***** DATA RECORDS *****
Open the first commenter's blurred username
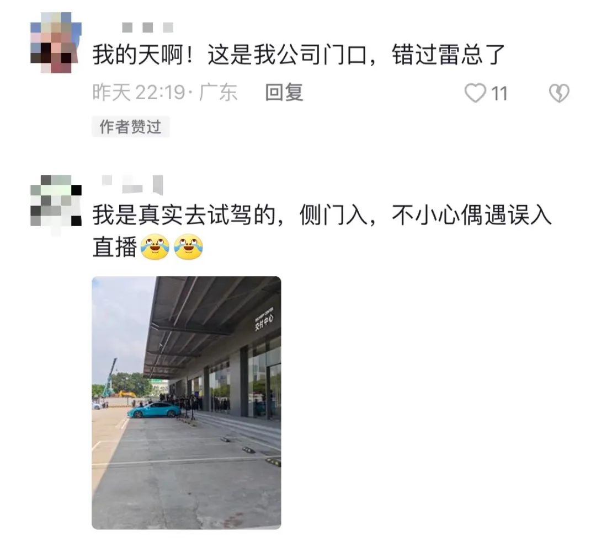This screenshot has width=596, height=542. tap(148, 28)
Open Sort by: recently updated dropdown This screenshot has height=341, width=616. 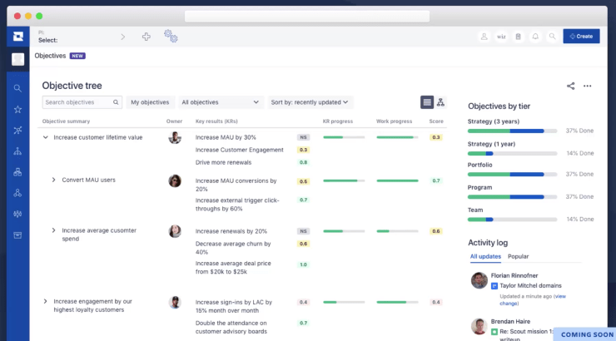(310, 102)
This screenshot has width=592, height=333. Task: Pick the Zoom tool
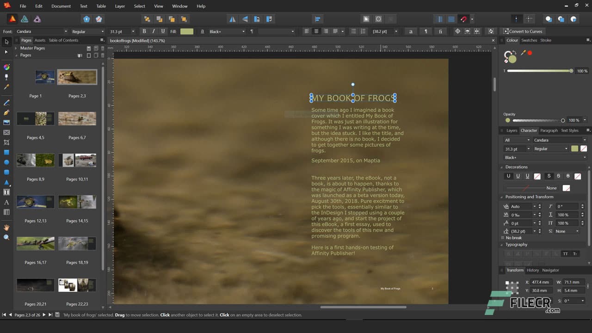click(6, 237)
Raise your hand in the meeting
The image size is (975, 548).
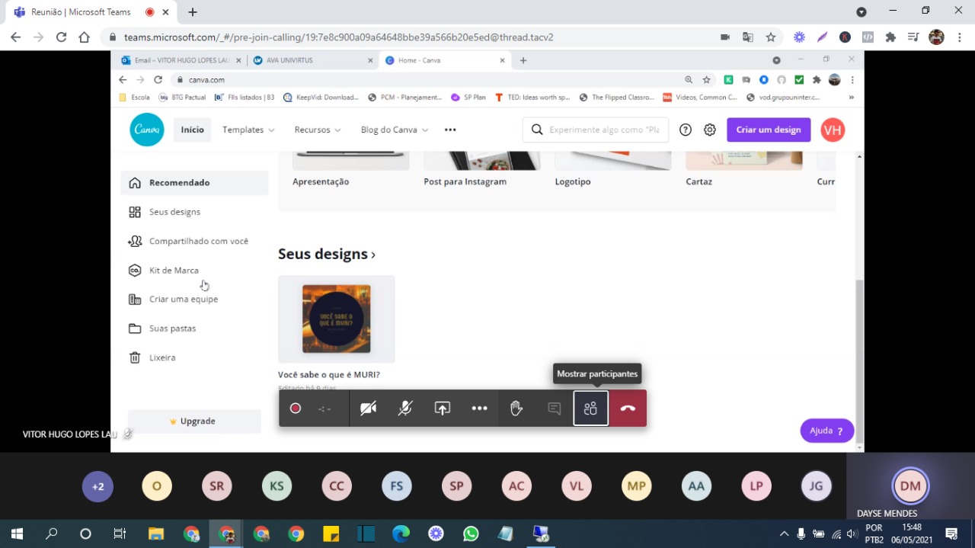point(516,409)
*****
**ABOUT THIS TASK:**
Needed here is only the span from the line with "Raise your hand in the meeting" through the last line of the entries, copied exactly with both ends and without pictures.

**EXERCISE RESULT:**
Raise your hand in the meeting
The image size is (975, 548).
point(516,409)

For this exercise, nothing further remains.